Lines to return, exactly: from the line with "Select the 1.13 (13.74) Fibonacci level label" to the line with "Show more voters" in the entries below, both included.

########################################

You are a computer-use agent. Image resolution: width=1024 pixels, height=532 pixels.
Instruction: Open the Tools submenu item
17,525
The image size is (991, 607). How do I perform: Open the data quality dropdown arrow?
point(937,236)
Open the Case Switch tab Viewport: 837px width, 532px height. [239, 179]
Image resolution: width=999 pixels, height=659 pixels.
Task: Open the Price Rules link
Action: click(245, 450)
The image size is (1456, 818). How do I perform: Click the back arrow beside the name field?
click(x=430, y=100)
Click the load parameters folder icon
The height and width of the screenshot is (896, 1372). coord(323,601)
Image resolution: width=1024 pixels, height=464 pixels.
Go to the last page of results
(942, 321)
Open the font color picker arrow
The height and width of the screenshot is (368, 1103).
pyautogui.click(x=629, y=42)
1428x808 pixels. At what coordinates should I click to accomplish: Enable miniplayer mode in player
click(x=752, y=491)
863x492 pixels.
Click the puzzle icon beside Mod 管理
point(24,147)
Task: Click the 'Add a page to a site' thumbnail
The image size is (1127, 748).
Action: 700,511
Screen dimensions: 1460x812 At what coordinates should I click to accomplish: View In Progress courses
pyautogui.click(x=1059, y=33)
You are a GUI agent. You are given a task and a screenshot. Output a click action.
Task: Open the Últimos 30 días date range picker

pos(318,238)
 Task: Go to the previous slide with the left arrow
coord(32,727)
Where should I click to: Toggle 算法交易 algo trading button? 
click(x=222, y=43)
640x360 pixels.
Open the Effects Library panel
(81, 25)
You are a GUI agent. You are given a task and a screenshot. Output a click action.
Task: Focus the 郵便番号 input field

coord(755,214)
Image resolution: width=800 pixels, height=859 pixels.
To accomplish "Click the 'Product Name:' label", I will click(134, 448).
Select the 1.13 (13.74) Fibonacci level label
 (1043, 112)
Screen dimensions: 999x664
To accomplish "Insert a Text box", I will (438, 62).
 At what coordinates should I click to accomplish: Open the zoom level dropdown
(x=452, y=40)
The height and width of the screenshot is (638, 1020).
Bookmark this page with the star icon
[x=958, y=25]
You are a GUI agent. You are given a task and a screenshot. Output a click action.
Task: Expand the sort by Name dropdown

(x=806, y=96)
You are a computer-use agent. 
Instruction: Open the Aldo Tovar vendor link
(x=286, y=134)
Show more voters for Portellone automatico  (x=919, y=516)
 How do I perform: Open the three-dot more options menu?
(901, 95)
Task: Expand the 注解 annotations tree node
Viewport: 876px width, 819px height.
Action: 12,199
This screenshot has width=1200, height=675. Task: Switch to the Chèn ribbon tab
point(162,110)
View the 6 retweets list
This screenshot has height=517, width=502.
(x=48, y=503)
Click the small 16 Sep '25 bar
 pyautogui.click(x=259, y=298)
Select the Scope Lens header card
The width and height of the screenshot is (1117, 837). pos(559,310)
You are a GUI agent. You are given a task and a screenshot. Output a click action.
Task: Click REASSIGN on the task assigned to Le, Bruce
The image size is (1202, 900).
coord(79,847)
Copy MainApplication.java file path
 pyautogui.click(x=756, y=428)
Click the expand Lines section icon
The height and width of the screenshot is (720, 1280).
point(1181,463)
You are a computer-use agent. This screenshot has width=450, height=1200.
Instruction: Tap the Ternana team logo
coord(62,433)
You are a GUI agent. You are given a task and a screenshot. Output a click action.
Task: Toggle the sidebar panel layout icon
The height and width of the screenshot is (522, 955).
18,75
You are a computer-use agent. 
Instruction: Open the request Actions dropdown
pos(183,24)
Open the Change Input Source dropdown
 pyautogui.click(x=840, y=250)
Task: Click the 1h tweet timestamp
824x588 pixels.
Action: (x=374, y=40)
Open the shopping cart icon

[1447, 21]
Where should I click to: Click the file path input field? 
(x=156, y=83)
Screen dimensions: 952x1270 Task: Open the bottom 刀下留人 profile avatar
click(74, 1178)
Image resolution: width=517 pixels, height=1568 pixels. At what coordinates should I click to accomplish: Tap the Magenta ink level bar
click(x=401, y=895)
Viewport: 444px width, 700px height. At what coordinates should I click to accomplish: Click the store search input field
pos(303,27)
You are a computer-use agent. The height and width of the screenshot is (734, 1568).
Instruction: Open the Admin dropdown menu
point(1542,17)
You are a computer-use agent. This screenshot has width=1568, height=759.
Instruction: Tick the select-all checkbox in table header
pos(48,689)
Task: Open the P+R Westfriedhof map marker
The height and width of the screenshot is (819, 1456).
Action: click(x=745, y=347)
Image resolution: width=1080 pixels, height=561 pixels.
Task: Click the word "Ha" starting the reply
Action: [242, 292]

########################################

## Your response
Select the 1.13 (13.74) Fibonacci level label
 (1043, 112)
Screen dimensions: 999x664
To accomplish "Insert a Text box", I will (438, 62).
 At what coordinates should I click to accomplish: Open the zoom level dropdown
(x=452, y=40)
The height and width of the screenshot is (638, 1020).
Bookmark this page with the star icon
[x=958, y=25]
You are a GUI agent. You are given a task and a screenshot. Output a click action.
Task: Expand the sort by Name dropdown

(x=806, y=96)
You are a computer-use agent. 
Instruction: Open the Aldo Tovar vendor link
(x=286, y=134)
Show more voters for Portellone automatico  (x=919, y=516)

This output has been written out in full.